The New York senator and Democratic presidential hopeful said she's trying to increase the number of so-called H1B visas aimed at highly educated workers. Silicon Valley companies use H1Bs to sponsor thousands of software engineers from Russia, India, China and other countries, but many must return home when their temporary work permits expire.

"If you think you have a skills shortage now, project it out a decade and we're going to be in real trouble," Clinton said to applause from more than 200 executives attending a half-day CEO Summit by the Silicon Valley Leadership Group. "We need to guide immigration reform to attract and retain foreign-born students who want to work in the United States."

If elected, Clinton said, her administration would provide financial support to schools that encourage girls and minorities to study "STEM" subjects: science, technology, engineering and math.

Clinton's plan would:

— Increase federal research and development budgets 50 percent over the next 10 years at the National Science Foundation, the Department of Energy's Office of Science and the Defense Department. She would triple the number of NSF fellowships and create an award structure to encourage working engineers and scientists to teach classes and mentor students in public schools.

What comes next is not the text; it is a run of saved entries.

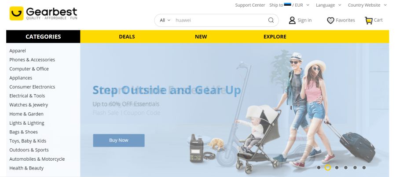Expand the All search category dropdown
Viewport: 396px width, 177px height.
(165, 20)
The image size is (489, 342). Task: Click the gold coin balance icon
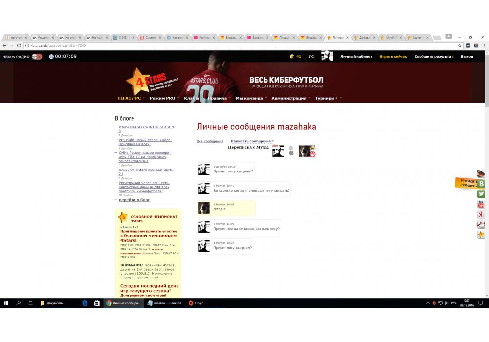[x=292, y=57]
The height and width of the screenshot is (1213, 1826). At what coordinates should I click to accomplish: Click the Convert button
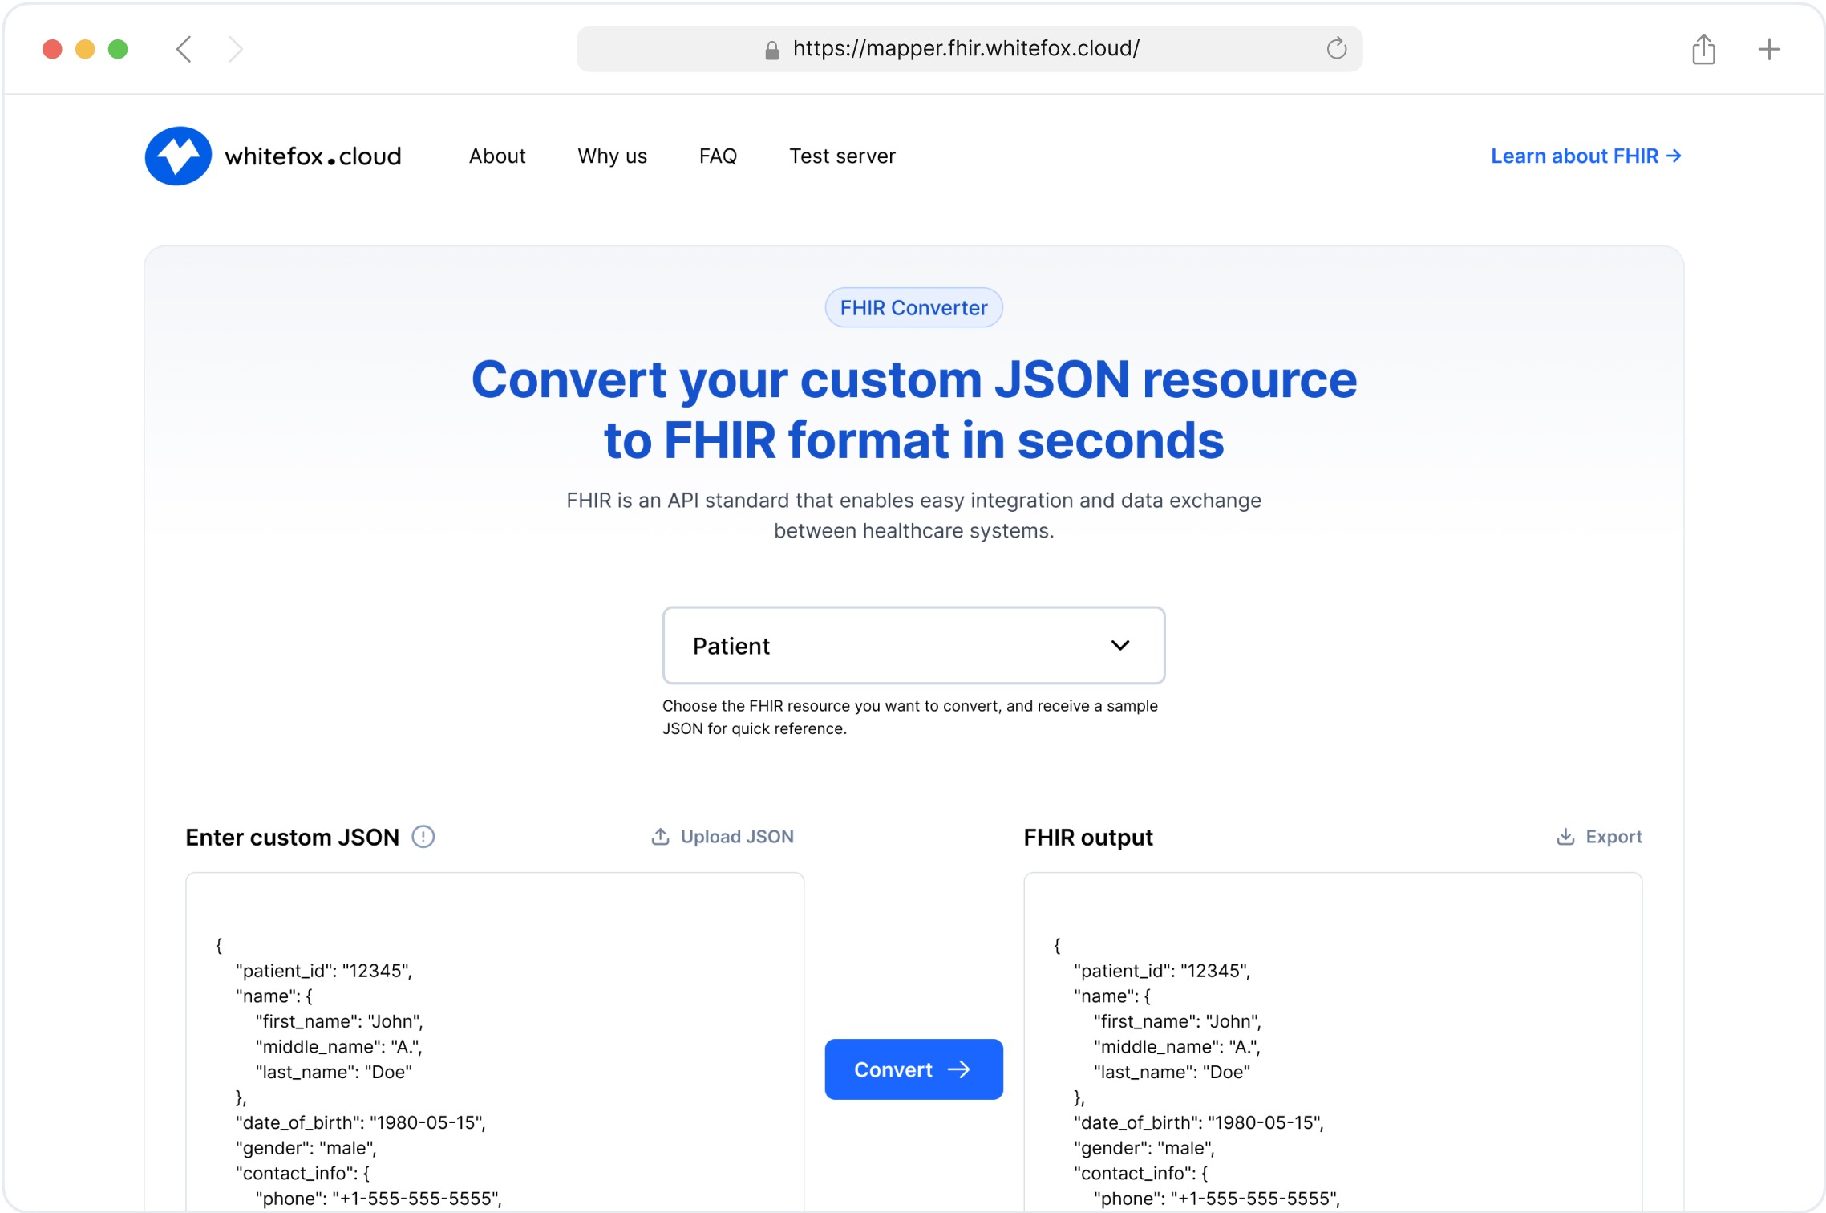point(913,1069)
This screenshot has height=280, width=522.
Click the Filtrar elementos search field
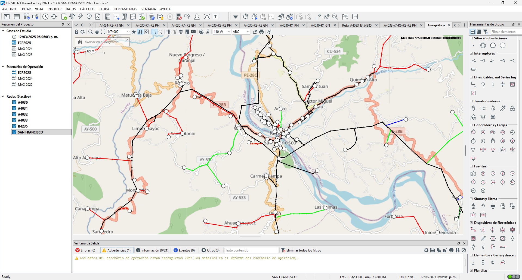pos(505,32)
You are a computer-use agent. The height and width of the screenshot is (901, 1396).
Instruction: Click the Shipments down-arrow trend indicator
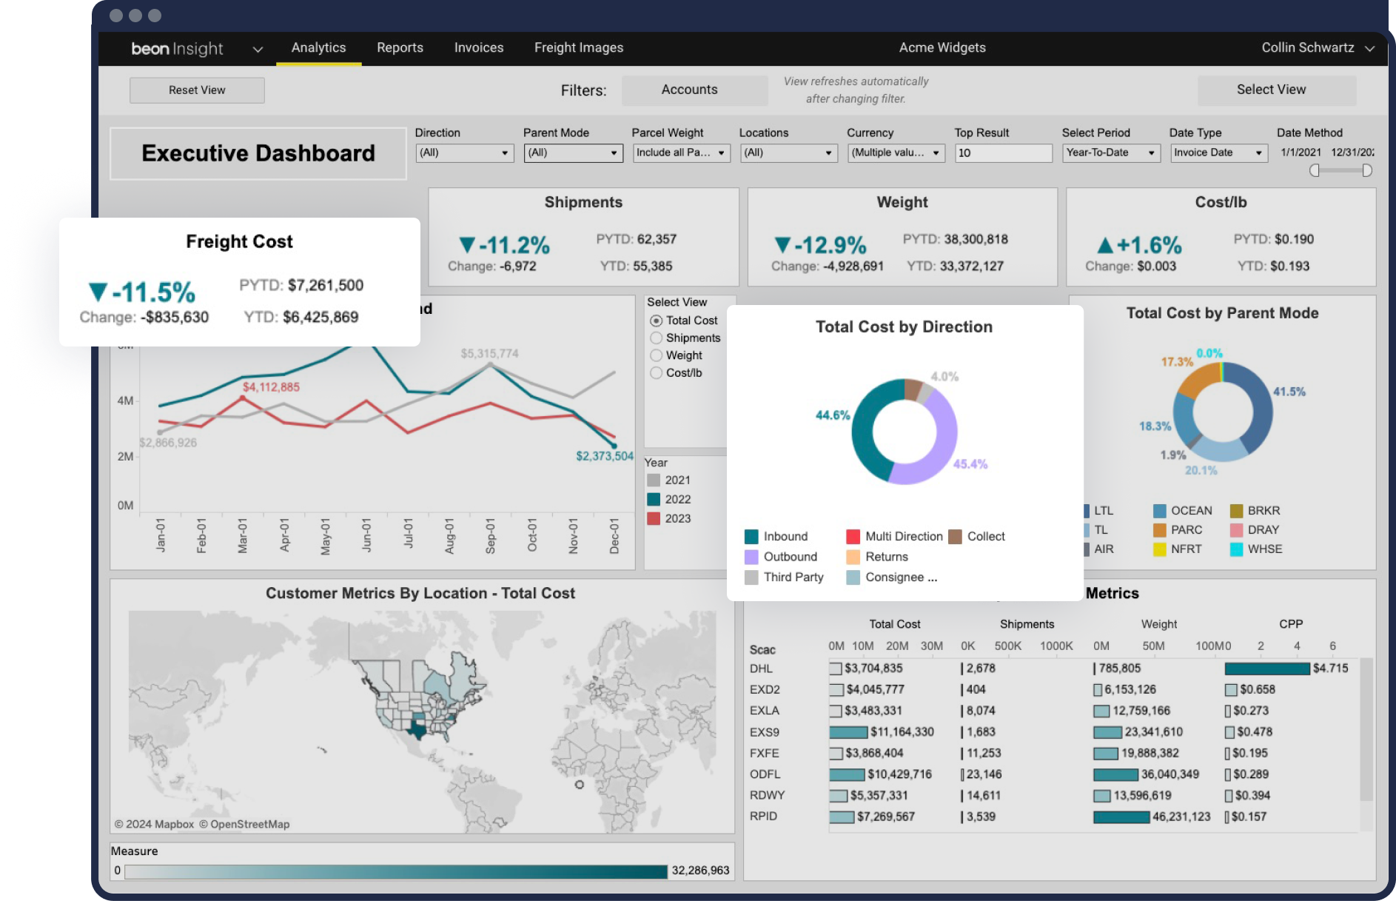(x=467, y=245)
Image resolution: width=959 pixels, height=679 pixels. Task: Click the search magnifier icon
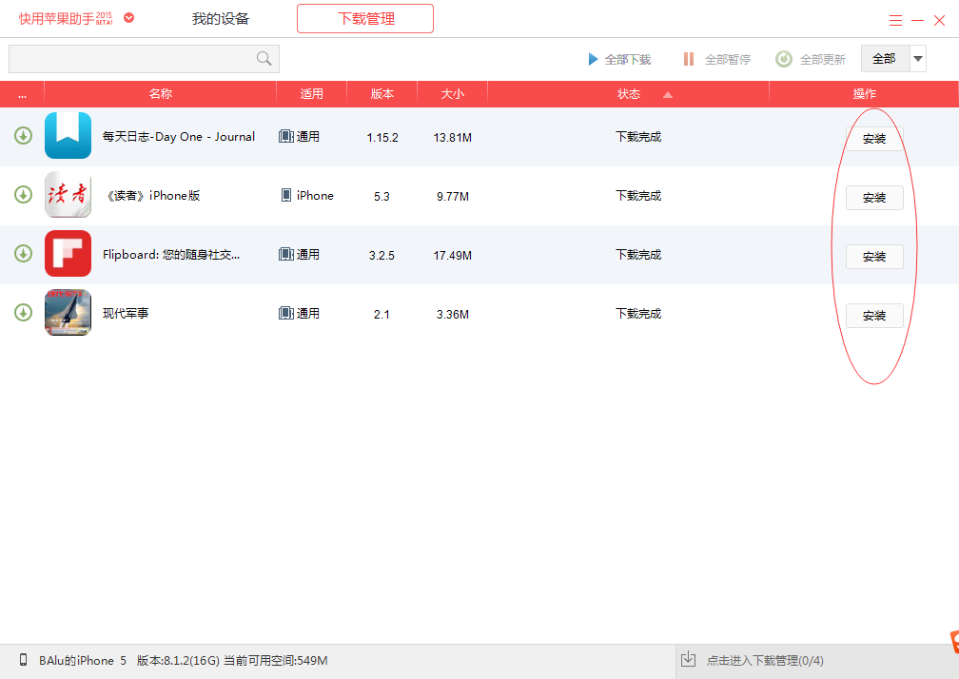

— Establish a $50 billion "Strategic Energy Fund" that would create a research agency focused on reducing the threat of global warming. The R&D windfall and energy agency would be funded in part from closing tax loopholes and ending subsidies to oil companies, she said.

— Provide tax incentives to increase the number of U.S. homes with broadband Internet connections.

The senator — who spent the morning raising money at a private fundraiser — largely avoided the subject of the Iraq war. Her support of the war was expected to draw protesters at another private fundraiser Thursday evening.

Executives attending Clinton's speech said she hit the right tone with Silicon Valley power brokers. Executives in the nation's technology hub — where 53 percent of all engineers are foreign-born — worry many workers will return to India, China and other countries developing tech sectors.

"We are clearly on common ground," Adobe Systems Inc. CEO Bruce Chizen said.

Carl Guardino, CEO of the Silicon Valley Leadership Group, said the organization doesn't endorse candidates and invited all presidential hopefuls to address members. Republican candidate John McCain spoke to an SVLG forum several weeks ago.